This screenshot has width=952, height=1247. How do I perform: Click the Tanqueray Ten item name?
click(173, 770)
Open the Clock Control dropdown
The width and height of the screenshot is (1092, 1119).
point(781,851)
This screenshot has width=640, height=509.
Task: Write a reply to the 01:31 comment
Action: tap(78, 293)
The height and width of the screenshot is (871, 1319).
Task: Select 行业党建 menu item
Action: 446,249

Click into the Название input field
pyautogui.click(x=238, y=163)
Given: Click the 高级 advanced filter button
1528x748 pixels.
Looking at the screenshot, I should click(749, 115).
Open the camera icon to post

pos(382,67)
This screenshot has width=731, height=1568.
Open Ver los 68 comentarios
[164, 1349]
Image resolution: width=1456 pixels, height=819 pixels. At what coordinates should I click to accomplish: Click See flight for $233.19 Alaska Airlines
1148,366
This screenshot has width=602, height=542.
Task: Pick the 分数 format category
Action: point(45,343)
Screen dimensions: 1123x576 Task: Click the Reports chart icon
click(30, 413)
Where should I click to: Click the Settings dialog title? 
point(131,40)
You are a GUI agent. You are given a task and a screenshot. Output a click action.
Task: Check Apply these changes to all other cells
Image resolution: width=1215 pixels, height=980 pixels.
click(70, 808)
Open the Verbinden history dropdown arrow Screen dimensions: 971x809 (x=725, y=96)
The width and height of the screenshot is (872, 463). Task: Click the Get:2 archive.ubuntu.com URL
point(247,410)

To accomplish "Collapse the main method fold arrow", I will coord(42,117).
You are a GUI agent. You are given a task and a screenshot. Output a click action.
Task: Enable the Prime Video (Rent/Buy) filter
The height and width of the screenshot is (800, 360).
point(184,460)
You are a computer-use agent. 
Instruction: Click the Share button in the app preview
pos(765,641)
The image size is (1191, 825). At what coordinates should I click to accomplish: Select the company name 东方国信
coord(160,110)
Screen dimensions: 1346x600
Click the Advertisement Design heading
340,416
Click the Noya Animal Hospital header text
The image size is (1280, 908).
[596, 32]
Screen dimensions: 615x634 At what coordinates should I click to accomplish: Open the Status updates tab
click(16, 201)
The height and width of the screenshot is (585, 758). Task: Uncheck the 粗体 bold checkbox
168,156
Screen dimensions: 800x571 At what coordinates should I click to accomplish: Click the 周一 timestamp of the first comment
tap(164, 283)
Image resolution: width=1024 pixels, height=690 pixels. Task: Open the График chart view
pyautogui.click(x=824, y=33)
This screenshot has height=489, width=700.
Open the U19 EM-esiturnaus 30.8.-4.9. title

▶ **What to do**
Please write out, exactly as they appear, only the lines from the one holding "Open Ver los 68 comentarios" through the end of the data.

▶ **Your response**
Open Ver los 68 comentarios
[164, 1349]
Image resolution: width=1456 pixels, height=819 pixels. At what coordinates should I click to accomplish: Click See flight for $233.19 Alaska Airlines
1148,366
This screenshot has width=602, height=542.
Task: Pick the 分数 format category
Action: point(45,343)
Screen dimensions: 1123x576 Task: Click the Reports chart icon
click(30, 413)
Where should I click to: Click the Settings dialog title? 
point(131,40)
You are a GUI agent. You are given a task and a screenshot. Output a click action.
Task: Check Apply these changes to all other cells
Image resolution: width=1215 pixels, height=980 pixels.
click(70, 808)
Open the Verbinden history dropdown arrow Screen dimensions: 971x809 (x=725, y=96)
The width and height of the screenshot is (872, 463). Task: Click the Get:2 archive.ubuntu.com URL
point(247,410)

To accomplish "Collapse the main method fold arrow", I will coord(42,117).
You are a GUI agent. You are given a task and a screenshot. Output a click action.
Task: Enable the Prime Video (Rent/Buy) filter
The height and width of the screenshot is (800, 360).
point(184,460)
You are a computer-use agent. 
Instruction: Click the Share button in the app preview
pos(765,641)
The image size is (1191, 825). At what coordinates should I click to accomplish: Select the company name 东方国信
coord(160,110)
Screen dimensions: 1346x600
Click the Advertisement Design heading
340,416
Click the Noya Animal Hospital header text
The image size is (1280, 908).
[596, 32]
Screen dimensions: 615x634 At what coordinates should I click to accomplish: Open the Status updates tab
click(16, 201)
The height and width of the screenshot is (585, 758). Task: Uncheck the 粗体 bold checkbox
168,156
Screen dimensions: 800x571 At what coordinates should I click to accomplish: Click the 周一 timestamp of the first comment
tap(164, 283)
Image resolution: width=1024 pixels, height=690 pixels. Task: Open the График chart view
pyautogui.click(x=824, y=33)
This screenshot has height=489, width=700.
Open the U19 EM-esiturnaus 30.8.-4.9. title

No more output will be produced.